Let us substitute $u_s=0,s=1,2,\dots ,S$ and introduce the notations

$${\displaystyle \frac{\partial H(\mathbf{0},s)}{\partial u_k}}={\left.{\displaystyle \frac{\partial H(\mathbf{u},s)}{\partial u_k}}\right|}_{u_1,\dots ,u_S=0}=\sum _{i_1}\dots \sum _{i_S}{i}_{k}P(\mathbf{i},s)=j{m}_1^k\left(s\right),k=1,2,\dots ,S.$$

Here $m_1^k\left(s\right)$ are partial moments of the first order, i.e., the average number of requests of the k-th type when the random environment is in state s.

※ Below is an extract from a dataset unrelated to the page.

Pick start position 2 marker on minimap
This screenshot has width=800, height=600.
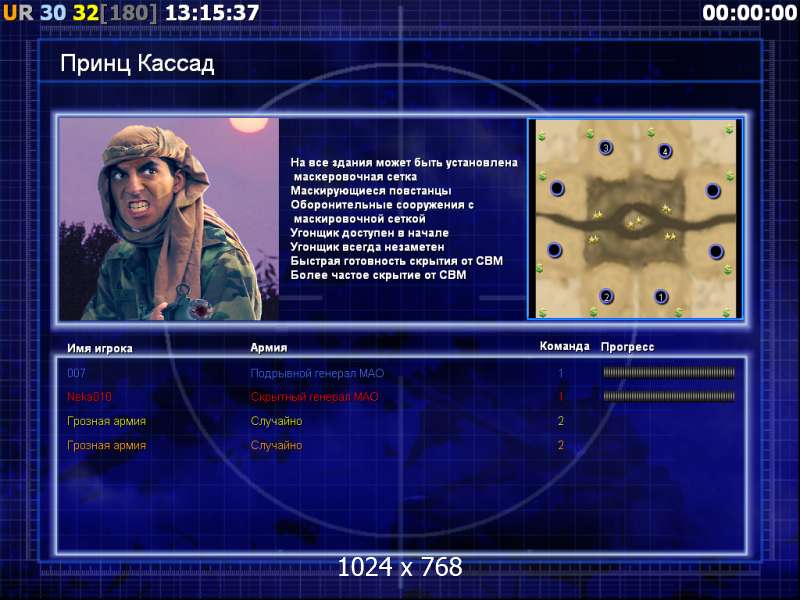[x=606, y=296]
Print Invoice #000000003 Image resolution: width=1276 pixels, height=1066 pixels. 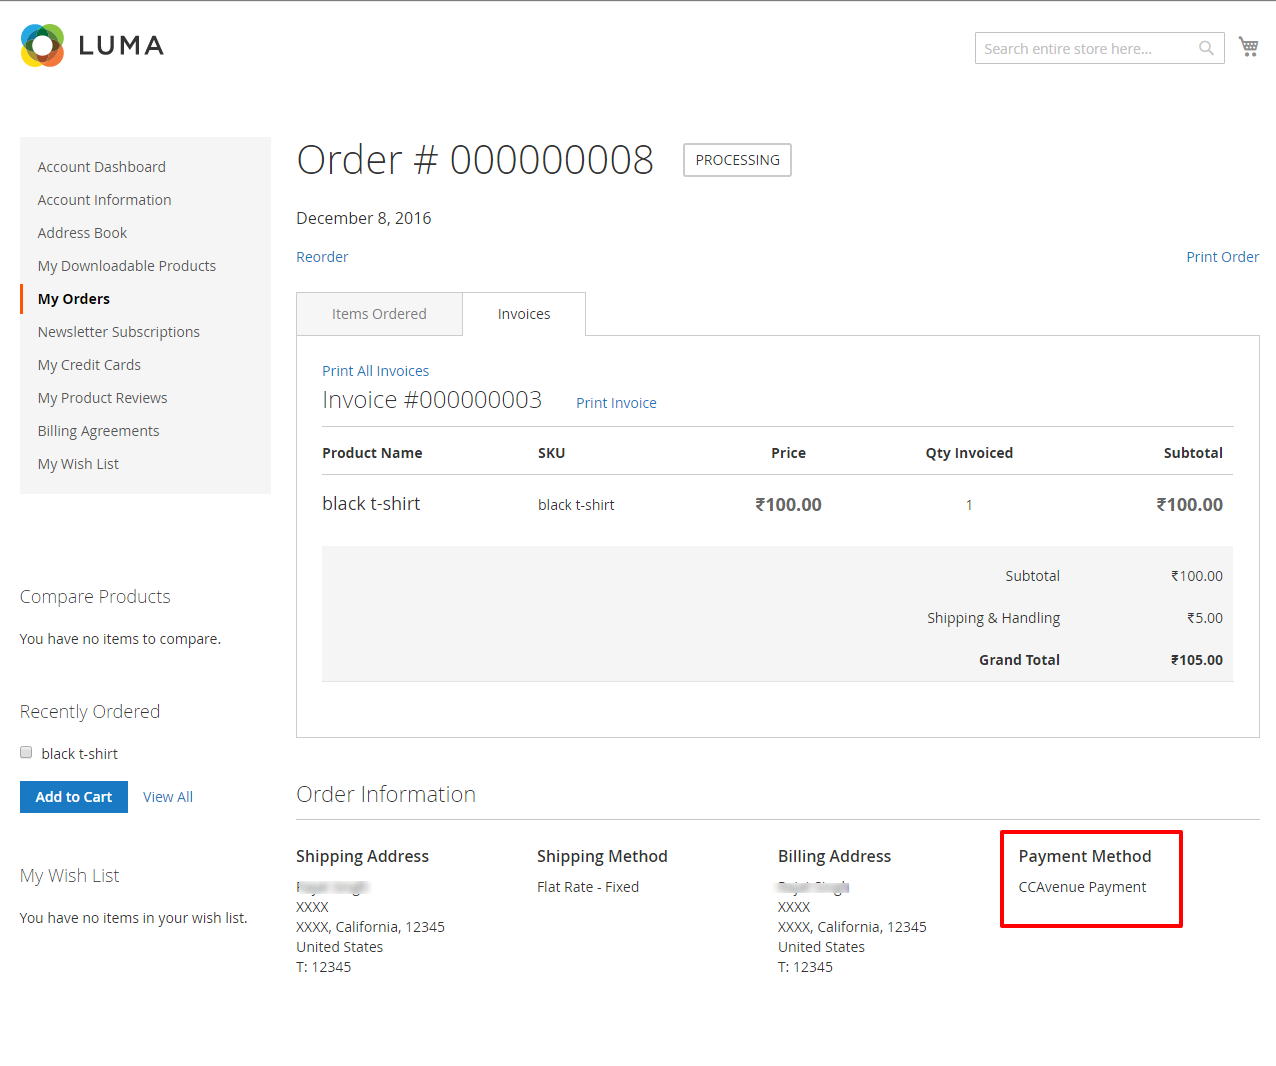(x=616, y=402)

$${\displaystyle \frac{\partial \mathbf{h}\left(\mathbf{0}\right)}{\partial \mathbf{u}}}=j{\mathbf{M}}_{\mathbf{1}}=j\left[\begin{array}{ccc}{m}_1^1\left(1\right)& m_1^1\left(2\right)\dots & m_1^1\left(S\right)\\ m_1^2\left(1\right)& m_1^2\left(2\right)\dots & m_1^1\left(S\right)\\ \dots & \dots & \dots \\ m_1^S\left(1\right)& m_1^S\left(2\right)\dots & m_1^S\left(S\right)\end{array}\right],$$

$$\mathbf{A}={\displaystyle \frac{\partial \mathbf{m}\left(\mathbf{0}\right)}{\partial \mathbf{u}}}=\left[\begin{array}{cccc}{\mu }_1& 0& \dots & 0\\ 0& {\mu }_2& \dots & 0\\ \dots & \dots & \dots & \dots \\ 0& 0& \dots & {\mu }_S\end{array}\right],$$

$$\mathsf{\Lambda }={\displaystyle \frac{\partial \mathsf{\Lambda }\left(\mathbf{0}\right)}{\partial \mathbf{u}}}=\left[\begin{array}{cccc}{\lambda }_1& 0& \dots & 0\\ 0& {\lambda }_2& \dots & 0\\ \dots & \dots & \dots & \dots \\ 0& 0& \dots & {\lambda }_S\end{array}\right],$$

$$\mathbf{R}=\left[\begin{array}{cccc}{r}_1& 0& \dots & 0\\ 0& r_2& \dots & 0\\ \dots & \dots & \dots & \dots \\ 0& 0& \dots & r_S\end{array}\right].$$

Entries of matrix $\mathbf{R}$ are determined from the stationary probabilities of the states of the Markov chain (2).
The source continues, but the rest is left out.